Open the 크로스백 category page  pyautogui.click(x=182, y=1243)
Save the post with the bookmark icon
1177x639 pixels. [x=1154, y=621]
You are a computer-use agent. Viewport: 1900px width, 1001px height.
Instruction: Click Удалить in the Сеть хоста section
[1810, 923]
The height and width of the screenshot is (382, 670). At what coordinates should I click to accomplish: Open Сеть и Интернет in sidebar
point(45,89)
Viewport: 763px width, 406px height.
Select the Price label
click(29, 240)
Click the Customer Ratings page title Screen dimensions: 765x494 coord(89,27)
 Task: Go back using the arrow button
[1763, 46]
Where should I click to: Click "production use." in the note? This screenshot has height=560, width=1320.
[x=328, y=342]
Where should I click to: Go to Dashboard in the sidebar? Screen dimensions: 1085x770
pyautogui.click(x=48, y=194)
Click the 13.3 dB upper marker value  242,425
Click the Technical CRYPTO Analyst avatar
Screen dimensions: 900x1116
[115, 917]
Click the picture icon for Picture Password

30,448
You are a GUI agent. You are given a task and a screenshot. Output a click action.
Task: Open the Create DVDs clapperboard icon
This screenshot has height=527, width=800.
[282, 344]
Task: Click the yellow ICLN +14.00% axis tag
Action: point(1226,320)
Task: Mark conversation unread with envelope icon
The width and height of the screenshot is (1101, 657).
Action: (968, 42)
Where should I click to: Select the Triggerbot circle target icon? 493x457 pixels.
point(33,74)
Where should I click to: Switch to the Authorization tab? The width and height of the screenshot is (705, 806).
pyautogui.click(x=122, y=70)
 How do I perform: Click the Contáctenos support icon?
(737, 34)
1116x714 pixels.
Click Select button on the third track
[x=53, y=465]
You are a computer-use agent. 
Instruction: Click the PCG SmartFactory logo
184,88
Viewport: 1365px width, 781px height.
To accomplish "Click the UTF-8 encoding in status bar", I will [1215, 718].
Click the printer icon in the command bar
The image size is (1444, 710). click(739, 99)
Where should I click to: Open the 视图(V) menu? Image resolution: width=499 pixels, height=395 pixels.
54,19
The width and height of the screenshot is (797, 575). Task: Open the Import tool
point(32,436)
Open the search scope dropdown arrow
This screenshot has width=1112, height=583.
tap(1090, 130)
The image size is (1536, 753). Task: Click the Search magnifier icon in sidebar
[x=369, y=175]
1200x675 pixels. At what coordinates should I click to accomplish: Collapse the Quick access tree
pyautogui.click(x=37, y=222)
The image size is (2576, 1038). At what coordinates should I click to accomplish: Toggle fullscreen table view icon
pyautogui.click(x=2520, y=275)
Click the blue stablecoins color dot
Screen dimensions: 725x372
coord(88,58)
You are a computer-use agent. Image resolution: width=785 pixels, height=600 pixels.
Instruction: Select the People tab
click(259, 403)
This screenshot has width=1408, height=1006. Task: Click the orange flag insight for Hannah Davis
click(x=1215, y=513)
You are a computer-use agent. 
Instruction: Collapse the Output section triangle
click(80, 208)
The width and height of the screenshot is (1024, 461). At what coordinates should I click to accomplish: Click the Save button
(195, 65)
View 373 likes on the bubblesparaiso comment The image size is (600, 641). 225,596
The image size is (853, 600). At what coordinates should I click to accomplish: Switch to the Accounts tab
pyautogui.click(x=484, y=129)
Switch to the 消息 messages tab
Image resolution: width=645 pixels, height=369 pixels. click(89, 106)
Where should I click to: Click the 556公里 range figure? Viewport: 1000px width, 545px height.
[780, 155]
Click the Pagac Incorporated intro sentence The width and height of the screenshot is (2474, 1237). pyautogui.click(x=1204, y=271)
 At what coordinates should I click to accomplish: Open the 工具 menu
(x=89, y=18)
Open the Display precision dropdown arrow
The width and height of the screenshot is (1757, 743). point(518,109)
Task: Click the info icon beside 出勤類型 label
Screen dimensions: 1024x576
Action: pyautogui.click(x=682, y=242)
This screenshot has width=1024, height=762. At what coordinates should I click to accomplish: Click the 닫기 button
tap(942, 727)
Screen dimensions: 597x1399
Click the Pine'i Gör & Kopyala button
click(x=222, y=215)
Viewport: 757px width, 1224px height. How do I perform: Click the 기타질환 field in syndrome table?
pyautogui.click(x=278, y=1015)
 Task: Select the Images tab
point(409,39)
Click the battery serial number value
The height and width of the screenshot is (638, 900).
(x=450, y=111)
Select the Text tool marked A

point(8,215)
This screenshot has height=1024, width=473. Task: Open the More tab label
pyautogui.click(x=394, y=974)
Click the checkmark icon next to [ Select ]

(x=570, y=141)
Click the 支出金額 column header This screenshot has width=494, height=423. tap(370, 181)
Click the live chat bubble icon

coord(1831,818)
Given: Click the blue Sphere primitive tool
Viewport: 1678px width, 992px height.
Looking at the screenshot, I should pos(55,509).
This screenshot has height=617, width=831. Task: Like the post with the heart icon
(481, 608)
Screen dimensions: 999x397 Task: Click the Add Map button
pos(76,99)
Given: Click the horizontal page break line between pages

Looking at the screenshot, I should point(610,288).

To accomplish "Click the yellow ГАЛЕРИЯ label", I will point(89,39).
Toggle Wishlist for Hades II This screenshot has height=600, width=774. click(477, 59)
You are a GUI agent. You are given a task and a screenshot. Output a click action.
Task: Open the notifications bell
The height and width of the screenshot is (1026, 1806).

What you have to do: Search the data above for the word "will", then gather each line in which it appears.

Solution for this problem:
To accomplish "Click the UTF-8 encoding in status bar", I will [1215, 718].
To accomplish "Click the yellow ГАЛЕРИЯ label", I will point(89,39).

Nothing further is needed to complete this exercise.